● WHAT IS EXPECTED
Extract the items below, starting at the line containing "Given: Select the" and ending at the line containing "Looking at the screenshot, I should click(382, 17).", and reproduce them without any alteration.

-------- RECORDS FOR THE TASK --------

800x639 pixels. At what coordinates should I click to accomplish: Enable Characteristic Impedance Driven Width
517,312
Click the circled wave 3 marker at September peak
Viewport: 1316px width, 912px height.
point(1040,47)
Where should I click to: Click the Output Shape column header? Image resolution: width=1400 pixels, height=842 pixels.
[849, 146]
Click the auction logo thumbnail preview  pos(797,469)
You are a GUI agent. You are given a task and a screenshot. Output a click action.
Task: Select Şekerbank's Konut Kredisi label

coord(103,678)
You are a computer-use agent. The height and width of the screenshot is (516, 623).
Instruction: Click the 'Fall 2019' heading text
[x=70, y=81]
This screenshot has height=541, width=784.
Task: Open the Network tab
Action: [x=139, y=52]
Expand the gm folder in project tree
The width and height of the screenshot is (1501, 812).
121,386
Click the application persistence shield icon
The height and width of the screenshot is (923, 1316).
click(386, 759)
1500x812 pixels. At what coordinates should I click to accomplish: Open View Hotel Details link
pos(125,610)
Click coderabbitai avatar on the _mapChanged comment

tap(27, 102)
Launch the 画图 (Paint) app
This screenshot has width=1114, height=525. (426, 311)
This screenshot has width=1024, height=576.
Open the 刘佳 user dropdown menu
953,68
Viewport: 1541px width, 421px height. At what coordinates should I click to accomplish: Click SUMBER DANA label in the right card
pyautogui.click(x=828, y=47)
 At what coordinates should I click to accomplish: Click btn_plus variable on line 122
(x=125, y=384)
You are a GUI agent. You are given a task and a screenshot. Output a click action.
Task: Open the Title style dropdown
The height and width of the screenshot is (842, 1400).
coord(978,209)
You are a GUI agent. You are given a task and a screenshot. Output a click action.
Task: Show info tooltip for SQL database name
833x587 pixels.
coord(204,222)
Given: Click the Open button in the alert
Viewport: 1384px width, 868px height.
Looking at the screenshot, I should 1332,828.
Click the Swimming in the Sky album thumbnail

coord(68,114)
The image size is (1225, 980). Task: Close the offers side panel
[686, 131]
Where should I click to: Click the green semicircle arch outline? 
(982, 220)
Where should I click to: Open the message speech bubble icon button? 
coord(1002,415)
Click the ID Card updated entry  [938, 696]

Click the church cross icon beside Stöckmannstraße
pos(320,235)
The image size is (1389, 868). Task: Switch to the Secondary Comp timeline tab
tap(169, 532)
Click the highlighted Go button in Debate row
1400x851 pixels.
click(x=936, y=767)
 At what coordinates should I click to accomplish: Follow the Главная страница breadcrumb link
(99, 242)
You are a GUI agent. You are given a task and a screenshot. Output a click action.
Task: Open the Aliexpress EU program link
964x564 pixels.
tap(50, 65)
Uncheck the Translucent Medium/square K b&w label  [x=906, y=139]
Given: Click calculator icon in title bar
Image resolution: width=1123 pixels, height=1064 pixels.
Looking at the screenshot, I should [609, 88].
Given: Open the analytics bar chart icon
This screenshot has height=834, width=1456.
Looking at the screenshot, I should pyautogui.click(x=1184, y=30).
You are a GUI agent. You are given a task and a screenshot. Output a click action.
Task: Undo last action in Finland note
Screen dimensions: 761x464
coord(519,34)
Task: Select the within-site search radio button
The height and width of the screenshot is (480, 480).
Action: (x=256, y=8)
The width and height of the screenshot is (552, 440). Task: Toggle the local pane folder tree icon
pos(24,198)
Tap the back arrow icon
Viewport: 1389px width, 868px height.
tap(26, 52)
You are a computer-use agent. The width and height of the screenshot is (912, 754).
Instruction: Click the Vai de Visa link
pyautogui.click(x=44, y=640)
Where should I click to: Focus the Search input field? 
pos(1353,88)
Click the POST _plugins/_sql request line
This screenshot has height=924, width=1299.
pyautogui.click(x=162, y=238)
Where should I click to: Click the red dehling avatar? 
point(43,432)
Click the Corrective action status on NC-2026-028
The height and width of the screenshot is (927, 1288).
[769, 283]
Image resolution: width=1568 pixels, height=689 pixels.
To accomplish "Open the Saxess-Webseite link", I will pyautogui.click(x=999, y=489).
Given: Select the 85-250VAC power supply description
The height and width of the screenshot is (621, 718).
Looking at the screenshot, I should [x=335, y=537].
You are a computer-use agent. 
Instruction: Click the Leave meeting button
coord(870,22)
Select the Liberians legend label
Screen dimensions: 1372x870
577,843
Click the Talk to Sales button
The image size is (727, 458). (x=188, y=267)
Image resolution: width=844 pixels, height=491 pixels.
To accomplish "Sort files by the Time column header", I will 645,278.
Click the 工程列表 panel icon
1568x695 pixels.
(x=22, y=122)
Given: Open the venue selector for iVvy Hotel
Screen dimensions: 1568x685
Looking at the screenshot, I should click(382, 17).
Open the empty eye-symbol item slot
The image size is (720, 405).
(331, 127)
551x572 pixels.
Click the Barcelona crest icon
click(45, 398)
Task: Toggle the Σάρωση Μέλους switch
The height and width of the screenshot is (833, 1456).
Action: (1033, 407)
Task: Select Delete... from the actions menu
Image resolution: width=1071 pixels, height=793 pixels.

--------

● CORRECT RESPONSE
Given: Select the 85-250VAC power supply description
The height and width of the screenshot is (621, 718).
Looking at the screenshot, I should [x=335, y=537].
You are a computer-use agent. 
Instruction: Click the Leave meeting button
coord(870,22)
Select the Liberians legend label
Screen dimensions: 1372x870
577,843
Click the Talk to Sales button
The image size is (727, 458). (x=188, y=267)
Image resolution: width=844 pixels, height=491 pixels.
To accomplish "Sort files by the Time column header", I will 645,278.
Click the 工程列表 panel icon
1568x695 pixels.
(x=22, y=122)
Given: Open the venue selector for iVvy Hotel
Screen dimensions: 1568x685
Looking at the screenshot, I should click(382, 17).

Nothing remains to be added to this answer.